Let's look at purchasing and retrofitting more closely.

Purchasing new equipment

Since most machinery is priced in U.S. currency, firms can take advantage of the strong Canadian dollar now to invest in machinery and equipment in order to improve their productivity. Since 2003, the Canadian business sector's investment in machinery and equipment has rebounded, with an annual growth approaching 8%. In this case, the powerful Canadian dollar presents us with an opportunity to save money on new equipment.

However, there's more to consider than price when shopping for new machinery. While preparing specifications for the new equipment, the purchaser should be aware of the liabilities associated with the process.

In Ontario, the owner, lessee or employer must ensure that a PSR report (Pre-Start Health and Safety Review) is issued to a joint health and safety committee before the machine or process becomes operational. S.A.F.E. Engineering Inc. pioneered a purchasing specification approach by which purchasers can pass on the responsibility for PSRs to their suppliers through S.A.F.E. Engineering before a shipment is accepted.

The company's professionals work with suppliers and end users during the manufacture of the equipment, advise the supplier about the local compliance requirements, and co-ordinate any potential issues with the end users. This approach ensures that when the equipment arrives at its final destination, it is ready to be immediately operational. The PSR will come with the equipment. S.A.F.E. Engineering assumes the liability associated with this process.

Retrofitting existing equipment

The majority of Canada's industrial infrastructure is between 20 and 30 years old. The most economical way to increase productivity is through equipment upgrades. Machine safety upgrades and improved productivity are two sides of the same coin.

Can you imagine two machines that are exactly the same, except that one is unguarded and open while the other is well-guarded with a solution that was developed with the collective involvement of maintenance, operations and engineering professionals?

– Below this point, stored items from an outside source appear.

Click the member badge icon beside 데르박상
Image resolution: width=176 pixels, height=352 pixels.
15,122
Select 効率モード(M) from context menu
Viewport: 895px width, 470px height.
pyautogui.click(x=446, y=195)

The open machine can be run, set up and adjusted many different ways, any time during its operation, whereas the guarded machine can only be run, set up and adjusted one way, only at setup. This process is called Standard Work. Standard work is a lean term. Lean principles are used here on a micro level. The operation of the machine is dictated by guarding. It's just like a straight line going from point A to point B. This path has no unnecessary twists or turns.

Obviously, the properly guarded machine will produce the most consistent product, and will last longer. (As an analogy, car rental agencies in North America generally do not rent manual transmission models because the different usage patterns would damage the transmissions.)

Scrap, equipment downtime, damage and personal injury are directly related to the number of procedural mistakes made and the amount of variability. It is human activity that drives operational efficiency.

In one of several large studies, the productivity from enhanced machine guarding alone increased employee productivity by 25% over a five-year period, while associated indirect operating costs were reduced by 20%. It has even been proven that the human mind will alter work in such a way as to increase our chance of survival. In other words, in an environment where we perceive risk, we work more slowly and cautiously. When we feel safe we work faster, we are more at ease and we are more efficient.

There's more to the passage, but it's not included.